======== Text block ========

Will I also continue to have illicit steamy humid fantasies of my brief maskless time in Florida, where, maybe in that fantasy I demand a meat-free moussaka and yell at somebody in public at the top of my lungs for no reason?

Of course I will.

The unabashed-ness of America’s right—particularly from a Canadian lens—is something to behold. Perhaps it isn’t exactly the flavour I’m looking to bring home. I mean, realistically it wouldn’t make it through customs. But perhaps there is a lesson here—wedged somewhere between the no masks and the refusal to stand in *clearly marked* line-ups.

On the plane ride home there was an announcement. A few passengers on our flight had tight connections. Everyone needed to remain seated so those passengers could disembark first. And sure enough, as soon as the seat belt sign blinked off, about half the plane stood up like total jerks and started futzing with the overhead bins.

Meanwhile the passengers with connections languished at the back of the plane, unable to get off. They were glassy eyed, strained, and worried. Some of them had kids hanging off their weary limbs.

======== Information shown ========

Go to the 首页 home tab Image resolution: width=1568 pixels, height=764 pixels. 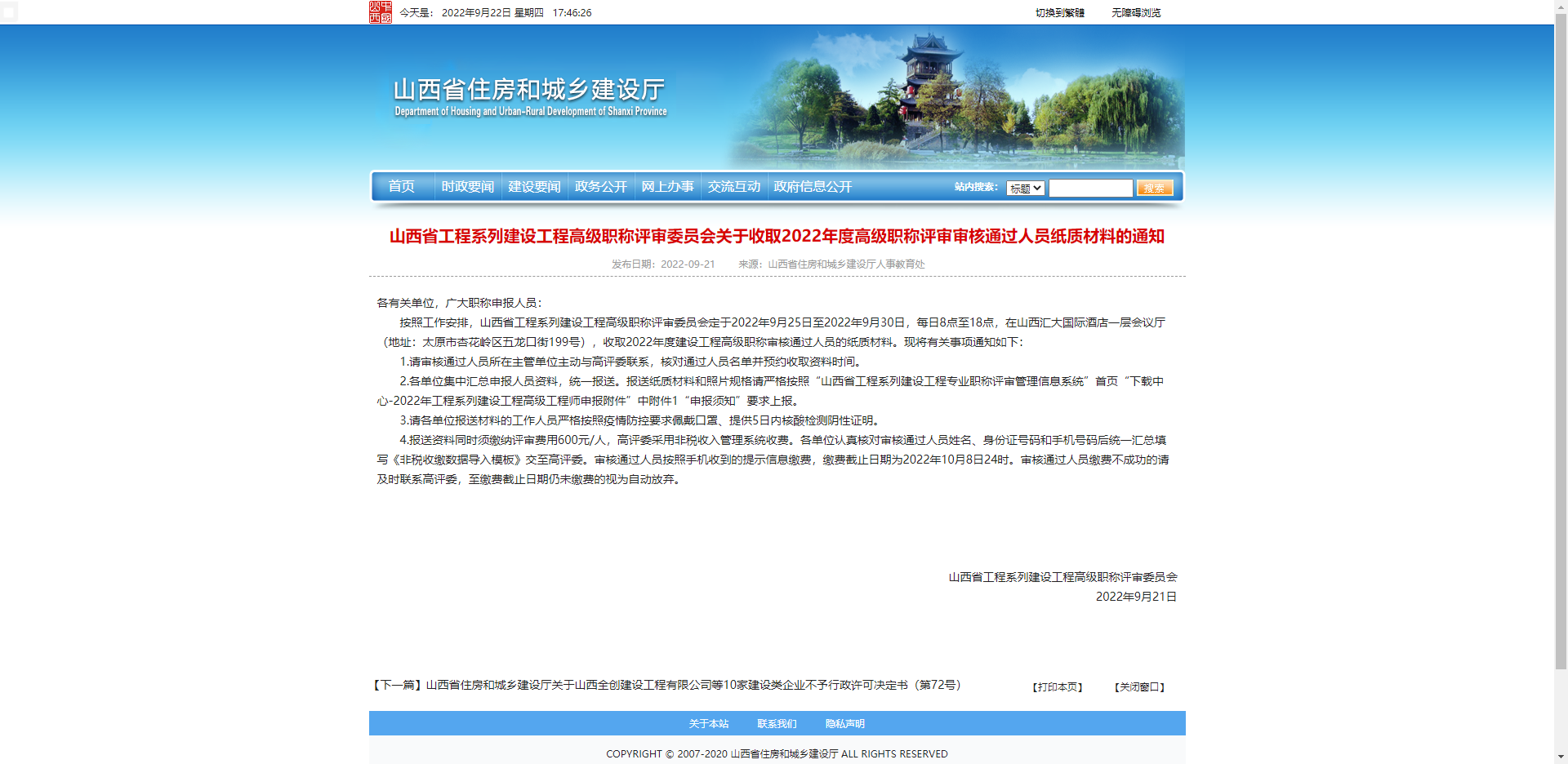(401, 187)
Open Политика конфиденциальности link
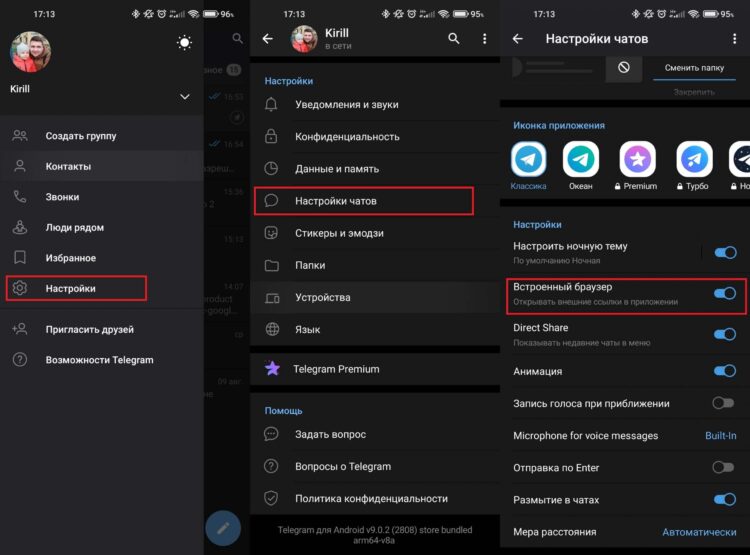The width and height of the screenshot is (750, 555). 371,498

========

**Brief**
Reproduce the stretch of the Florida essay from "The unabashed-ness of" through "their weary limbs.". The listing is drawn from a separate source.

**Full response**
The unabashed-ness of America’s right—particularly from a Canadian lens—is something to behold. Perhaps it isn’t exactly the flavour I’m looking to bring home. I mean, realistically it wouldn’t make it through customs. But perhaps there is a lesson here—wedged somewhere between the no masks and the refusal to stand in *clearly marked* line-ups.

On the plane ride home there was an announcement. A few passengers on our flight had tight connections. Everyone needed to remain seated so those passengers could disembark first. And sure enough, as soon as the seat belt sign blinked off, about half the plane stood up like total jerks and started futzing with the overhead bins.

Meanwhile the passengers with connections languished at the back of the plane, unable to get off. They were glassy eyed, strained, and worried. Some of them had kids hanging off their weary limbs.